AVP, Site Reliability Lead, Branch & Self-serviced Banking, Consumer Banking Group Technology, Technology & Operations
DBS Bank Limited
Location: Singapore, Singapore
Type: Full Time
Internal Number: 18510512
Group Technology and Operations (T&O) enables and empowers the bank with an efficient, nimble and resilient infrastructure through a strategic focus on productivity, quality & control, technology, people capability and innovation. In Group T&O, we manage the majority of the Bank's operational processes and inspire to delight our business partners through our multiple banking delivery channels.
Site Reliability Engineering (SRE) is an engineering discipline that combines software and systems engineering to build and run large-scale, massively distributed, fault-tolerant systems.
This position is for a Site Reliability Engineer responsible for the development and implementation of processes necessary to improve application / system reliability along with operational support. The position would comprise of approximately equal focus on both software development and operation disciplines. This position will also develop software to automate operational processes along with coding for the shared engineering backlog deliveries.

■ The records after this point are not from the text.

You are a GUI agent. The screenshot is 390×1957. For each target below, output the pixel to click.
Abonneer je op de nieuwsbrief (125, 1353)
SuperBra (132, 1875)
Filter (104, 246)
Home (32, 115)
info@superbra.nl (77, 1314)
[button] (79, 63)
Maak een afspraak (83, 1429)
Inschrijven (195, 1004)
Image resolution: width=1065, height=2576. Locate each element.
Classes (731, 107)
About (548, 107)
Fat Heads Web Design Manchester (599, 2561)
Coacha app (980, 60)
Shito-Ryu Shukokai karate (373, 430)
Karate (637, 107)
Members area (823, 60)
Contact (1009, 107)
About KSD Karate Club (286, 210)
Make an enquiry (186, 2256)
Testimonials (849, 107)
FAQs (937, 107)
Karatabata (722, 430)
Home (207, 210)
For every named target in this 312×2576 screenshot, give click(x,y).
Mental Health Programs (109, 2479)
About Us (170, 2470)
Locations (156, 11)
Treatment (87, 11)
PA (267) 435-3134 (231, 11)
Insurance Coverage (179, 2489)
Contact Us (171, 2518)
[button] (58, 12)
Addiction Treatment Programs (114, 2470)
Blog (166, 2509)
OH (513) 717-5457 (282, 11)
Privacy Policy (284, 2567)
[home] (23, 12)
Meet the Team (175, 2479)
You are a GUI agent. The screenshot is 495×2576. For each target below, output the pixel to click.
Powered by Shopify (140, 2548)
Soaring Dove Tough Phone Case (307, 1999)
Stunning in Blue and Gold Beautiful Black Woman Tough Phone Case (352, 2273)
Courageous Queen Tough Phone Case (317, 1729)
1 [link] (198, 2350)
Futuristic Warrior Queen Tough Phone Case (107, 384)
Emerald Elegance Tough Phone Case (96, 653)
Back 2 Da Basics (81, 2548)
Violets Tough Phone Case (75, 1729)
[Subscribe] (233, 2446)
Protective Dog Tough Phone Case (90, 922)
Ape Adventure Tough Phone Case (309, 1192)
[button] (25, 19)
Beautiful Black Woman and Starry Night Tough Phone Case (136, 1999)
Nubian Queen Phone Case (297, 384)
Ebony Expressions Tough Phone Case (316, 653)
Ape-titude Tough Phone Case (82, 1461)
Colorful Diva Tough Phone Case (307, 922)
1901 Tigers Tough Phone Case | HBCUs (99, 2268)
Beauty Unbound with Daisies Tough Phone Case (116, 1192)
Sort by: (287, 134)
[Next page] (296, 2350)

Engage with both the development and support teams throughout the life cycle to help build for reliability. Develop software to automate manual operational work. The workload for the position is multifaceted and would include: Close working collaboration with development and application support teams through SDLC; to maintain and improve the service against established Service Level Objectives by applying software engineering principles. Responsible for the availability, performance, change management, monitoring, and capacity management of their services. Incident manage, troubleshoot business critical incidents, conduct post-mortems and ensure permanent closure of the incidents. Analyse patterns of production incidents, develop permanent remediation plans, and implement automation to prevent future incidents from occurring through software engineering Manage the efforts to split between manual operational work and engineering work. Work with partner organizations and vendors to provide solutions to current business issues. Participate in a shift model covering 24x7x365 support.
Bachelor of Science degree or equivalent experience. Proven experience with cloud platforms (AWS, PCF) is preferred. 3+ years working with configuration management and CI/CD tools (SonarQube, Fortify, NexusIQ) 5+ years of scripting/software experience (bash, python, java and perl) Familiarity and working experience on DevOps testing and release techniques (i.e. A/B Testing, Blue / Green Deployments and Canary Release, etc...) Working knowledge on DevOps tools/technologies (Docker, Kubernetes, OpenShift and Fabric8) will be preferred. Basic knowledge of database technologies (MariaDB/MySQL, etc..) Strong understanding of all LINUX security best practices Extensive experience in application/system/network performance and availability monitoring (Grafana, Vizceral, Tivoli, Splunk, etc..) Solid knowledge of APACHE/Weblogic and MQ Working knowledge of Cloud Engineering. Private and Public Cloud. Proven experience with cloud platforms (AWS, PCF) is preferred. AWS certification is preferred. Proven technical leadership experience, including the ability to quickly understand an issue, appropriately / efficiently troubleshoot to detailed levels and direct swift resolution. Ability to adapt to a dynamic work environment. Strong ability to take ownership of issues and drive resolution across teams. Assertive personality and drive improvement across environment. Effective written and verbal communication skills. Ability to develop strong client relationships and partner with technology engineering teams.